● **Requirement**
Among the records that follow, find the line with "Click the text" and the line with "Open the JS". Set down those lines and all lines between them exactly, without adding anything.

[Collected data entries]

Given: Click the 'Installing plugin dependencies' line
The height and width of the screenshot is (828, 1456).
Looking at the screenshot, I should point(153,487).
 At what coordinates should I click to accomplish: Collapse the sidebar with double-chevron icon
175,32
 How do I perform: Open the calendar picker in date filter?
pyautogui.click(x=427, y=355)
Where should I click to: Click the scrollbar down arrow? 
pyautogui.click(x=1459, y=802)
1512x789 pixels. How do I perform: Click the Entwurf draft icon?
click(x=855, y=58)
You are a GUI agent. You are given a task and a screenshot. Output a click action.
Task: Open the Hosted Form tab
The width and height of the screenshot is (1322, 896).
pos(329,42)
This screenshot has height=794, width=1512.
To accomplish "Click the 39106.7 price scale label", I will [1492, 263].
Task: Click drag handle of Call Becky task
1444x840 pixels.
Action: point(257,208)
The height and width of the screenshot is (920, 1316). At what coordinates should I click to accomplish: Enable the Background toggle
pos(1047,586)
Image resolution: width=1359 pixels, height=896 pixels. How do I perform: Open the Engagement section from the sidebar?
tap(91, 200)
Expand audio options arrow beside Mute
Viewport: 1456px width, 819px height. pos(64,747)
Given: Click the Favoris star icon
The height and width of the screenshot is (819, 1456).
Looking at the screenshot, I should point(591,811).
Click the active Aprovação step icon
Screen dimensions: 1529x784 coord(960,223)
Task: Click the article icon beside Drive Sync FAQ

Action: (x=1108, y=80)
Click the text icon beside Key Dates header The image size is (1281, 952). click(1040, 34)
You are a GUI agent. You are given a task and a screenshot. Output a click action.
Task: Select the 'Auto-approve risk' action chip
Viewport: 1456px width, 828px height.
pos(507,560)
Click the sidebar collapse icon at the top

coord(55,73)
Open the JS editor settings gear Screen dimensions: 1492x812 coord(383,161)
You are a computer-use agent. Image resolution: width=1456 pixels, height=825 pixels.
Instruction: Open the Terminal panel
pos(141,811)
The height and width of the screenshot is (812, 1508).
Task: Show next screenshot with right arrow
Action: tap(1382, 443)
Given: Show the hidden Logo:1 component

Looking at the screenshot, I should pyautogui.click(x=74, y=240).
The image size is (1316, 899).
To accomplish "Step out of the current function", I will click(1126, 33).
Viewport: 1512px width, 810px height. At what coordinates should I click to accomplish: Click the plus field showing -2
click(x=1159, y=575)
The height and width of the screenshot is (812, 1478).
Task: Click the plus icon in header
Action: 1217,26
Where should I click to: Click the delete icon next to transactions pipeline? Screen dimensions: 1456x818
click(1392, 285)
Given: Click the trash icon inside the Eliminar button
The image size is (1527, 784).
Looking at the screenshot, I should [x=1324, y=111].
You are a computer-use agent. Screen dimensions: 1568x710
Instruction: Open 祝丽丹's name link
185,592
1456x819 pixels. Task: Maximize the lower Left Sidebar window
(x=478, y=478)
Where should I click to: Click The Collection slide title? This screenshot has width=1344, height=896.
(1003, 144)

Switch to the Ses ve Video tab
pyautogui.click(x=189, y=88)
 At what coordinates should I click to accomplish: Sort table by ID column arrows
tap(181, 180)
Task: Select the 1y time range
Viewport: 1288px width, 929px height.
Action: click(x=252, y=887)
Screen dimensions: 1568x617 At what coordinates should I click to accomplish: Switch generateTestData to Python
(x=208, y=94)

● **Exercise answer**
Click the text icon beside Key Dates header The image size is (1281, 952). click(1040, 34)
You are a GUI agent. You are given a task and a screenshot. Output a click action.
Task: Select the 'Auto-approve risk' action chip
Viewport: 1456px width, 828px height.
pos(507,560)
Click the sidebar collapse icon at the top

coord(55,73)
Open the JS editor settings gear Screen dimensions: 1492x812 coord(383,161)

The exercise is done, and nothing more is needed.